0

Given an entity identified by id (i.e. a user, a device, etc.) which is used as the hash key of a table, and an additional date attribute (i.e. last modified, last login etc). I would like to be able to find the eldest entry in that table.

A typical query would be "Find me the device with the oldest modification date" or "Find me the user with the most recent login".

I cannot wrap my head around a good design for this use case - be it auxiliary tables or GSI.

reikje
  • 2,850
  • 2
  • 24
  • 44

1 Answers1

1

It sounds like you have unique Items (users, devices, etc) that have a sortable time component (last modified, last login, etc). Your access patterns include fetching the oldest entry across all the items.

It sounds like you have a table that may look something like this:

User Items

Users Items are defined with a Partition Key of USER#<user_id> and the Sort Key is a date (could also include time of day, but I've simplified for this example).

If you are trying to search across multiple partitions, you only have access to the scan operation, which can make access patterns like you describe tricky (and expensive).

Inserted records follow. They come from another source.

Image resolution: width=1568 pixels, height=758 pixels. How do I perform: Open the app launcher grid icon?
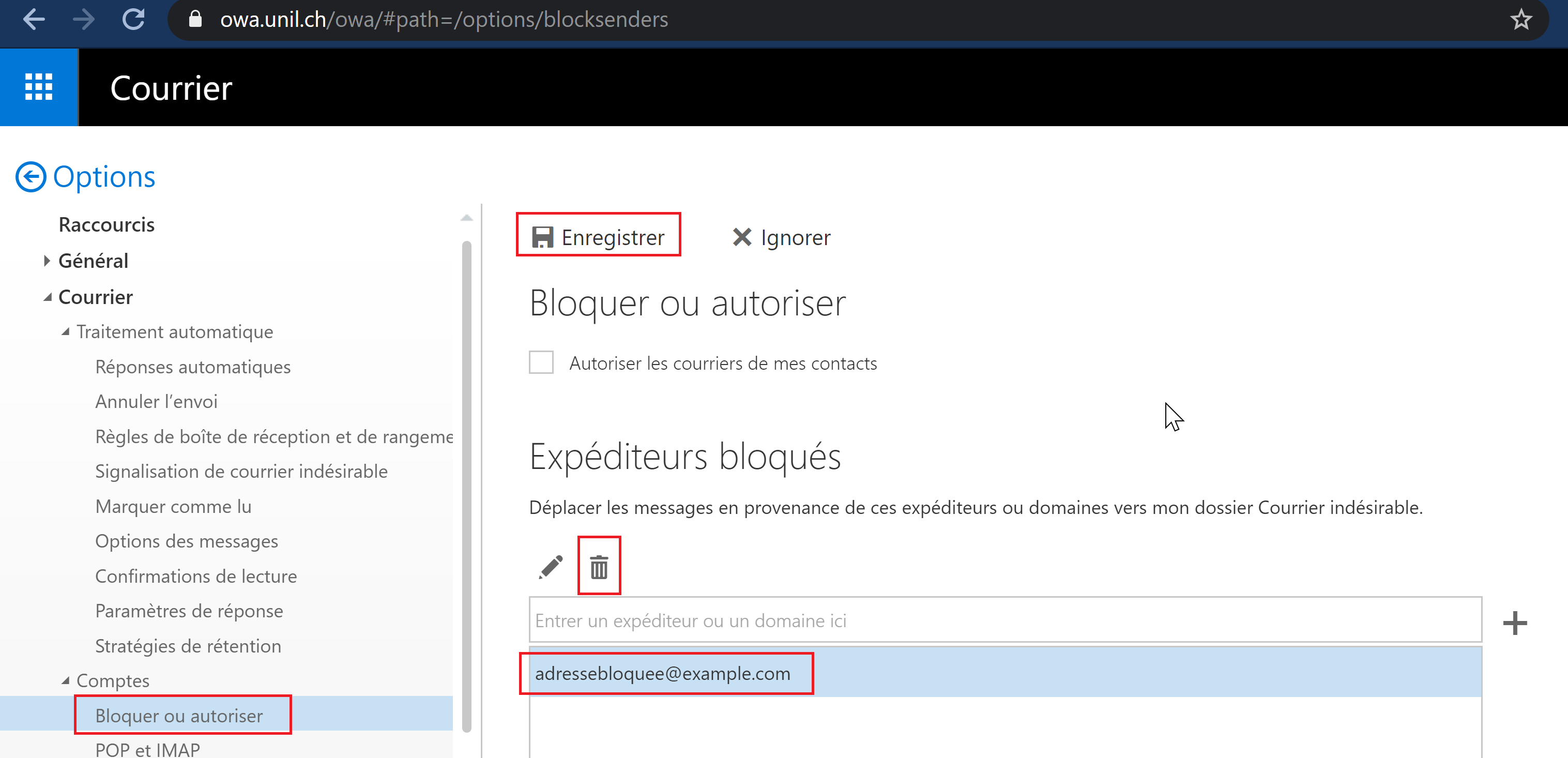pos(38,87)
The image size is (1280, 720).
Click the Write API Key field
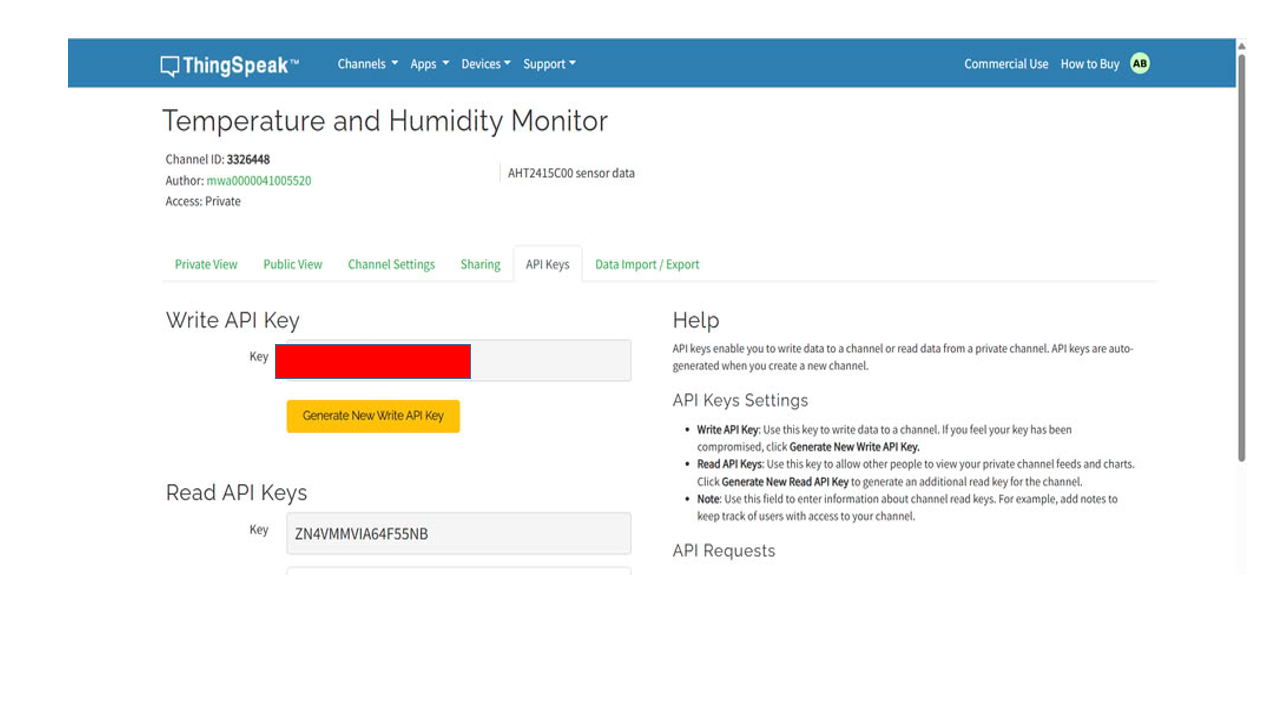click(549, 360)
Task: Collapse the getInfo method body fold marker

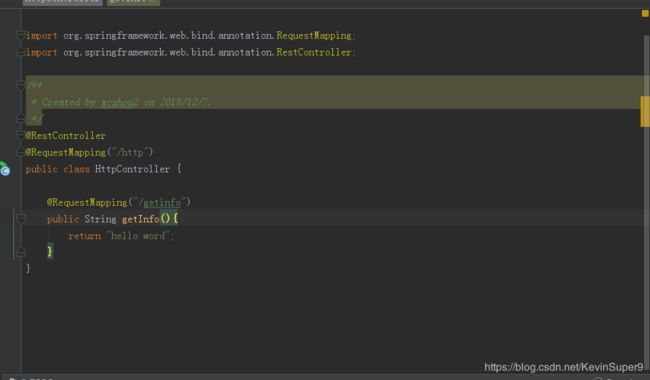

Let's try a different approach.

Let's define a secondary index (GSI1) with a Partition Key (GSI1PK) of USERS and Sort Key (GSI1SK) as the time based attribute (updated_at, created_at, etc). That index would look like this:

User Items with GSI1

Lets look at the same table and data from the perspective of GSI1:

User Item Collection

Now I've got an Item Collections with a Partition Key of USERS and a date Sort Key. Since all the User data you want to search is now in a single partition, you can use the query operation to search across the entire USERS partition. You could further use the Sort Key to order the results (ScanIndexForward=False for descending order, ScanIndexForward=True for ascending order). You can set Limit=1 on your query to fetch the oldest (or latest) Item in that collection.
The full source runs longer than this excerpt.